Exemple d’un pont thermique

Voorbeeld koudebrug

 

Une ventilation contrôlée

Depuis 2006, le règlement relatif à la PEB a rendu la ventilation obligatoire. Par ventilation on entend l’évacuation de l’air vicié et l’amenée d’air frais. La première fonction de la ventilation est donc d’assurer la bonne qualité de l’air.

On dit souvent que les bâtiments étanches à l’air seraient malsains. Mais il s’agit d’une idée fausse, car d’un point de vue énergétique, les bâtiments doivent être étanches à l’air. Ce qui veut dire que les courants d’air, les déperditions incontrôlées de chaleur et les systèmes de ventilation non contrôlés (courants de court-circuit) doivent être évités à tout prix.

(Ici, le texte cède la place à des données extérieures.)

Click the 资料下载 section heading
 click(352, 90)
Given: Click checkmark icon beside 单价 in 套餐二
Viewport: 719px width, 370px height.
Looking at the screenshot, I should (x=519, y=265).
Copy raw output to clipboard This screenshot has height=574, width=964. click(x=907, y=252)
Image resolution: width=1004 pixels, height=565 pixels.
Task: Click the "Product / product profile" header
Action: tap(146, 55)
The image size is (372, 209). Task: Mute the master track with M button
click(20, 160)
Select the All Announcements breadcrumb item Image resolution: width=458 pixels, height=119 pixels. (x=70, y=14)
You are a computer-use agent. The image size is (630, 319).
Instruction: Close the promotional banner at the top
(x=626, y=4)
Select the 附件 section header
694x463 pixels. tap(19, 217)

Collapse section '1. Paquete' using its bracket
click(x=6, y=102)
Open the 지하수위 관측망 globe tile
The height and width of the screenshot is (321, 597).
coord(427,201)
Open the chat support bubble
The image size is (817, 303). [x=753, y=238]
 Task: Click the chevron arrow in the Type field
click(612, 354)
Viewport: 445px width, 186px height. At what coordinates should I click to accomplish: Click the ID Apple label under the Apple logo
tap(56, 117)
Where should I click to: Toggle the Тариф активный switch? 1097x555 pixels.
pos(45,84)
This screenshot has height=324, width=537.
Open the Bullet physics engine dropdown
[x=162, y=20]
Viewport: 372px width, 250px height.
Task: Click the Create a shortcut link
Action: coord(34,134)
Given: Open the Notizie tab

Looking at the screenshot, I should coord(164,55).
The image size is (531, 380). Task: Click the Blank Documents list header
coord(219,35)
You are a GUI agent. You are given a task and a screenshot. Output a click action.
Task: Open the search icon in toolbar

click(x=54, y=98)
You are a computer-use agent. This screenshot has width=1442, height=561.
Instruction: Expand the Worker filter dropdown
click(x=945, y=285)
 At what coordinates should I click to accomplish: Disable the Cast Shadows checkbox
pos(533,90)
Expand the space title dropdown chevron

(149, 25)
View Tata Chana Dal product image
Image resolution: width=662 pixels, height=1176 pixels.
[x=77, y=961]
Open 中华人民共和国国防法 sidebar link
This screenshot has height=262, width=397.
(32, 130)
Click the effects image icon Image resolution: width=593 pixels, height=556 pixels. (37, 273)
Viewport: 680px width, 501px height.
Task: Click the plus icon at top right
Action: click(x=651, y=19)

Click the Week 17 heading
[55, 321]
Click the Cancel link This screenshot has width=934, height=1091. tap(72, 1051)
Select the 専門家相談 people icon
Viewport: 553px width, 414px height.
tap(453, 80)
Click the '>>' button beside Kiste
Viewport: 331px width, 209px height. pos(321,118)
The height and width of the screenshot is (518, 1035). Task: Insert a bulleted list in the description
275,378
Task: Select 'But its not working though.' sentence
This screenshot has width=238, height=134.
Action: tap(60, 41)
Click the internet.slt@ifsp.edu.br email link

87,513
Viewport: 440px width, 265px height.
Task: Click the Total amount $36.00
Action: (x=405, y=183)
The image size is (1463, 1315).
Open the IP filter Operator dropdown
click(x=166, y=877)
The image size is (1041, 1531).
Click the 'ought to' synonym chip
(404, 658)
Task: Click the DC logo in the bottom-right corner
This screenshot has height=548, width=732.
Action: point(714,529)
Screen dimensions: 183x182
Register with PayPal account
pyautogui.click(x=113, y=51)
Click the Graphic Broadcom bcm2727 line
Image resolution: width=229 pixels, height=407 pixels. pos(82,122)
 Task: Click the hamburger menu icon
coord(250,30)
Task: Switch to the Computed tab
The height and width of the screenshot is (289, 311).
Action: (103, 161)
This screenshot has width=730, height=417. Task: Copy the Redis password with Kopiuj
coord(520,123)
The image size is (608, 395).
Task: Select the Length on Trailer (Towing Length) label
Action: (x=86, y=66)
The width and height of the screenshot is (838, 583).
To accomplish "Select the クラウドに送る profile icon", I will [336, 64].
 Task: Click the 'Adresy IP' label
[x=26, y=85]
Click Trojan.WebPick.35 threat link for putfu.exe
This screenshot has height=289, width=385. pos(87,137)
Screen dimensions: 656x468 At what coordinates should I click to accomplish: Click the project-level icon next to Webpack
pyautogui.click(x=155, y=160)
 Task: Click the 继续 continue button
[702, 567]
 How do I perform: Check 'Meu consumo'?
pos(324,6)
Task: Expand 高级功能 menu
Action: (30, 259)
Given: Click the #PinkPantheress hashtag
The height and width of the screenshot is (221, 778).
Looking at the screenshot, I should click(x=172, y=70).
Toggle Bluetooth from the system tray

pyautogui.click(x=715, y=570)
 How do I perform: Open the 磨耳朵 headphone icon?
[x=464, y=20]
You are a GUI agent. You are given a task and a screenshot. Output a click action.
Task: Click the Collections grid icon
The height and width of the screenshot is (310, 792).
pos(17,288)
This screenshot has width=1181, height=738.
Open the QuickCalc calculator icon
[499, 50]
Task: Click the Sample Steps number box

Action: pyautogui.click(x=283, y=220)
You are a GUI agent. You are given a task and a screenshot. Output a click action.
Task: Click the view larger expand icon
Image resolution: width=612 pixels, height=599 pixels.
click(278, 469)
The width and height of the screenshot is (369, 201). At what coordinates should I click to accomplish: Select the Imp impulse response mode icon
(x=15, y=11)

A l’heure actuelle on peut mesurer l’existence de ces courants de court-circuit. Si ces mesures sont effectuées avant la phase de parachèvement, on peut encore rectifier le tir.

Nous devons donc remplacer la bonne quantité d’air et perdre le moins possible d’énergie. Si on remplace une trop grande quantité d’air, on déclenche des pertes d’énergie. Si on ventile trop peu, on a des problèmes au niveau de la qualité de l’air.

La ventilation implique une amenée et une évacuation d’air. Tant l’amenée que l’évacuation peuvent se faire naturellement ou mécaniquement. L’amenée naturelle par le biais de grilles dans les portes et fenêtres. L’évacuation naturelle s’effectue par exemple par des canaux de ventilation.

Dans le cas d’une ventilation mécanique à bascule, un ventilateur central distribue l’air par le biais d’un système de buses. Dans le ventilateur, il y a un système qui récupère la chaleur. L’air chaud qui sort chauffe l’air qui entre. Ainsi, on récupère jusqu’à 90% et plus en chaleur.

Le système exige des canalisations étanches à l’air et un bâtiment de même. L’installation doit être réalisée par un homme de métier.